*Work instruction*
Your job is to copy every record exactly.

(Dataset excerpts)
**********

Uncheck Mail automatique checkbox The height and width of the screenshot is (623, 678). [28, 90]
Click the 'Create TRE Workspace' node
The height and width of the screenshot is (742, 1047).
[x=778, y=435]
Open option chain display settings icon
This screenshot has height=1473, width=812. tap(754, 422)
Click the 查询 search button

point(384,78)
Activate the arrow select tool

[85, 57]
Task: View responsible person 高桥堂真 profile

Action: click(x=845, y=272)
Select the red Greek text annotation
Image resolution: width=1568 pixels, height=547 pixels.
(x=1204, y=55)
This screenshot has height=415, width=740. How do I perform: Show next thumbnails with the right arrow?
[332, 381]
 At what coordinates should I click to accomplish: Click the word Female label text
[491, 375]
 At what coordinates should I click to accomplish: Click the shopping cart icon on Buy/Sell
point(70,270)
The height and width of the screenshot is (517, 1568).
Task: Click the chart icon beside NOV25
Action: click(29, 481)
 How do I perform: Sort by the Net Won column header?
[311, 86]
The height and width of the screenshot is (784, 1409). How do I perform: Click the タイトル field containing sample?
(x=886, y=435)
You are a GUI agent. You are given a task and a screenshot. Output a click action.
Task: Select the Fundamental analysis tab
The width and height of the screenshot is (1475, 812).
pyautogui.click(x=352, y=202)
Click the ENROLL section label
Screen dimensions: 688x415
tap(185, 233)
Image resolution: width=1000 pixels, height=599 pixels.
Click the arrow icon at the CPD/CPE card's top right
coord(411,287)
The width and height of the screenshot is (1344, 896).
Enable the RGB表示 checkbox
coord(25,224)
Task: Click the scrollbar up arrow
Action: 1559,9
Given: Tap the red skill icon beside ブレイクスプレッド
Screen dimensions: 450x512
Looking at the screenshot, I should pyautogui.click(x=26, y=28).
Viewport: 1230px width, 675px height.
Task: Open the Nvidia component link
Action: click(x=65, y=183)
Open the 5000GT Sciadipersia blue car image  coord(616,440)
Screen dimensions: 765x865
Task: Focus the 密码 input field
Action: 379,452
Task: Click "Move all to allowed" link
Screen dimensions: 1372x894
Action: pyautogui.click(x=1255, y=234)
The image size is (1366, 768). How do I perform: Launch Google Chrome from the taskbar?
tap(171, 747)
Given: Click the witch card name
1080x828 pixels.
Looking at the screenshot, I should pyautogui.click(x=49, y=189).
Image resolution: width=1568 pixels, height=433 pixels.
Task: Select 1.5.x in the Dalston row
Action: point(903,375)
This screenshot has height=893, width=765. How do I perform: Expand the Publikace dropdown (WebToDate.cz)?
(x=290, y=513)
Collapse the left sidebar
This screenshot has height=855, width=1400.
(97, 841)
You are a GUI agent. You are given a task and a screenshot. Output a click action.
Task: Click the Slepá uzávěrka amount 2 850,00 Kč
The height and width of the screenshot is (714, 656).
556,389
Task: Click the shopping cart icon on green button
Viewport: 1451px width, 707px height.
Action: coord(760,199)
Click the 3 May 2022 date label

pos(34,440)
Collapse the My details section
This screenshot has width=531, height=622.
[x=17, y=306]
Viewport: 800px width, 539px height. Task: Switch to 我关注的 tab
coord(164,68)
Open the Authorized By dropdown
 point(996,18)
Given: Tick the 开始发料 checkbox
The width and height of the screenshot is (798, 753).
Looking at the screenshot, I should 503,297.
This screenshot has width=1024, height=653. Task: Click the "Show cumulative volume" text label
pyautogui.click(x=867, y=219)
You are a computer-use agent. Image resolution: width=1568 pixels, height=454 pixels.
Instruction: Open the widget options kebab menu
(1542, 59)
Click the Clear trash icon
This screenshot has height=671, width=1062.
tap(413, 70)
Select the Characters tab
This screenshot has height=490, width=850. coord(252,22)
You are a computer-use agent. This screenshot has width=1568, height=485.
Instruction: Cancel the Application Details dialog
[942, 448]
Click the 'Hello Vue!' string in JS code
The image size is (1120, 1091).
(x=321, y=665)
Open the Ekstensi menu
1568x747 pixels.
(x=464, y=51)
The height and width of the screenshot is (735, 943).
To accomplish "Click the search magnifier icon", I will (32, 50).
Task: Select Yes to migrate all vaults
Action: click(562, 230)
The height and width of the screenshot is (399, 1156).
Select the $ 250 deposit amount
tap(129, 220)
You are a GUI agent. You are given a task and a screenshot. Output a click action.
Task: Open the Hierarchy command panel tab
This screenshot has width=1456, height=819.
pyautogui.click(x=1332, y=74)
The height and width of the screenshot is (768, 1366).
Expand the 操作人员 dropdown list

**********

*Written answer*
Uncheck Mail automatique checkbox The height and width of the screenshot is (623, 678). [28, 90]
Click the 'Create TRE Workspace' node
The height and width of the screenshot is (742, 1047).
[x=778, y=435]
Open option chain display settings icon
This screenshot has height=1473, width=812. tap(754, 422)
Click the 查询 search button

point(384,78)
Activate the arrow select tool

[85, 57]
Task: View responsible person 高桥堂真 profile

Action: click(x=845, y=272)
Select the red Greek text annotation
Image resolution: width=1568 pixels, height=547 pixels.
(x=1204, y=55)
This screenshot has height=415, width=740. How do I perform: Show next thumbnails with the right arrow?
[332, 381]
 At what coordinates should I click to accomplish: Click the word Female label text
[491, 375]
 At what coordinates should I click to accomplish: Click the shopping cart icon on Buy/Sell
point(70,270)
The height and width of the screenshot is (517, 1568).
Task: Click the chart icon beside NOV25
Action: click(29, 481)
 How do I perform: Sort by the Net Won column header?
[311, 86]
The height and width of the screenshot is (784, 1409). How do I perform: Click the タイトル field containing sample?
(x=886, y=435)
You are a GUI agent. You are given a task and a screenshot. Output a click action.
Task: Select the Fundamental analysis tab
The width and height of the screenshot is (1475, 812).
pyautogui.click(x=352, y=202)
Click the ENROLL section label
Screen dimensions: 688x415
tap(185, 233)
Image resolution: width=1000 pixels, height=599 pixels.
Click the arrow icon at the CPD/CPE card's top right
coord(411,287)
The width and height of the screenshot is (1344, 896).
Enable the RGB表示 checkbox
coord(25,224)
Task: Click the scrollbar up arrow
Action: 1559,9
Given: Tap the red skill icon beside ブレイクスプレッド
Screen dimensions: 450x512
Looking at the screenshot, I should pyautogui.click(x=26, y=28).
Viewport: 1230px width, 675px height.
Task: Open the Nvidia component link
Action: click(x=65, y=183)
Open the 5000GT Sciadipersia blue car image  coord(616,440)
Screen dimensions: 765x865
Task: Focus the 密码 input field
Action: 379,452
Task: Click "Move all to allowed" link
Screen dimensions: 1372x894
Action: pyautogui.click(x=1255, y=234)
The image size is (1366, 768). How do I perform: Launch Google Chrome from the taskbar?
tap(171, 747)
Given: Click the witch card name
1080x828 pixels.
Looking at the screenshot, I should pyautogui.click(x=49, y=189).
Image resolution: width=1568 pixels, height=433 pixels.
Task: Select 1.5.x in the Dalston row
Action: point(903,375)
This screenshot has height=893, width=765. How do I perform: Expand the Publikace dropdown (WebToDate.cz)?
(x=290, y=513)
Collapse the left sidebar
This screenshot has height=855, width=1400.
(97, 841)
You are a GUI agent. You are given a task and a screenshot. Output a click action.
Task: Click the Slepá uzávěrka amount 2 850,00 Kč
The height and width of the screenshot is (714, 656).
556,389
Task: Click the shopping cart icon on green button
Viewport: 1451px width, 707px height.
Action: coord(760,199)
Click the 3 May 2022 date label

pos(34,440)
Collapse the My details section
This screenshot has width=531, height=622.
[x=17, y=306]
Viewport: 800px width, 539px height. Task: Switch to 我关注的 tab
coord(164,68)
Open the Authorized By dropdown
 point(996,18)
Given: Tick the 开始发料 checkbox
The width and height of the screenshot is (798, 753).
Looking at the screenshot, I should 503,297.
This screenshot has width=1024, height=653. Task: Click the "Show cumulative volume" text label
pyautogui.click(x=867, y=219)
You are a computer-use agent. Image resolution: width=1568 pixels, height=454 pixels.
Instruction: Open the widget options kebab menu
(1542, 59)
Click the Clear trash icon
This screenshot has height=671, width=1062.
tap(413, 70)
Select the Characters tab
This screenshot has height=490, width=850. coord(252,22)
You are a computer-use agent. This screenshot has width=1568, height=485.
Instruction: Cancel the Application Details dialog
[942, 448]
Click the 'Hello Vue!' string in JS code
The image size is (1120, 1091).
(x=321, y=665)
Open the Ekstensi menu
1568x747 pixels.
(x=464, y=51)
The height and width of the screenshot is (735, 943).
To accomplish "Click the search magnifier icon", I will (32, 50).
Task: Select Yes to migrate all vaults
Action: click(562, 230)
The height and width of the screenshot is (399, 1156).
Select the $ 250 deposit amount
tap(129, 220)
You are a GUI agent. You are given a task and a screenshot. Output a click action.
Task: Open the Hierarchy command panel tab
This screenshot has width=1456, height=819.
pyautogui.click(x=1332, y=74)
The height and width of the screenshot is (768, 1366).
Expand the 操作人员 dropdown list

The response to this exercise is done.